[Task directions] Where a line below carries the word "Interracial", include it in the count, then give the count alone.

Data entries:
_ _ _
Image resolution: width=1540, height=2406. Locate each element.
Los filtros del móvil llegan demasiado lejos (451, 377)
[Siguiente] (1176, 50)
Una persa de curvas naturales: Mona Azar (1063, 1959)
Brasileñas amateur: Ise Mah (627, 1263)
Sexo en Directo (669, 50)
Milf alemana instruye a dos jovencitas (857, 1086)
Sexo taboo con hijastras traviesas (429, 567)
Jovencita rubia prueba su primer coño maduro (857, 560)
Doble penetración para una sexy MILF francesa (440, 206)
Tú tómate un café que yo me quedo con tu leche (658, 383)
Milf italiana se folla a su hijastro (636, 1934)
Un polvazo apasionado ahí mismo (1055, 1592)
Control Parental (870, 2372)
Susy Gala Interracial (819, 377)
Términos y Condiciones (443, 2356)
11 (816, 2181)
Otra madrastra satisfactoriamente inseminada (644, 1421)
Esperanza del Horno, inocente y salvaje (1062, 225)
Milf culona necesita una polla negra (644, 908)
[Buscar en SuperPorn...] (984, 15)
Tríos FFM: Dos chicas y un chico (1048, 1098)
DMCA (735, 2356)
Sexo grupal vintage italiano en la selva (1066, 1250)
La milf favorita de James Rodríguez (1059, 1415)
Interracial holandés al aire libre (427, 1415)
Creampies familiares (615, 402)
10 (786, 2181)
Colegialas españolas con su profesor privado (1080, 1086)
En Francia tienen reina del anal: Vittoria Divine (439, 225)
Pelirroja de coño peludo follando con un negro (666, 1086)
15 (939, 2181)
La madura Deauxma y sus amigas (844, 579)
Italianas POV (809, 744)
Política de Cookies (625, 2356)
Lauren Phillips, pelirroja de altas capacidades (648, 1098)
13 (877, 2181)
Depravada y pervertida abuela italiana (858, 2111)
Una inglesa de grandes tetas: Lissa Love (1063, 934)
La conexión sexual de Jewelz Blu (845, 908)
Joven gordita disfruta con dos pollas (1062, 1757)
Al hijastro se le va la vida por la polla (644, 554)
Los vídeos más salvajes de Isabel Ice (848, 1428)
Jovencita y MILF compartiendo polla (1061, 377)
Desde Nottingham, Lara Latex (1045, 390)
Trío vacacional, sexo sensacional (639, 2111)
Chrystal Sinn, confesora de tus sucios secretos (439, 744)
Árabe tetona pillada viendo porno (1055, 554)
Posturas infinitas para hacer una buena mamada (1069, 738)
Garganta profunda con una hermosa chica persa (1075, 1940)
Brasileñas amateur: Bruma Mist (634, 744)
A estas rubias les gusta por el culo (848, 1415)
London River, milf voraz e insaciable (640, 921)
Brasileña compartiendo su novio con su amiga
_ _ _
[Expected answer] 2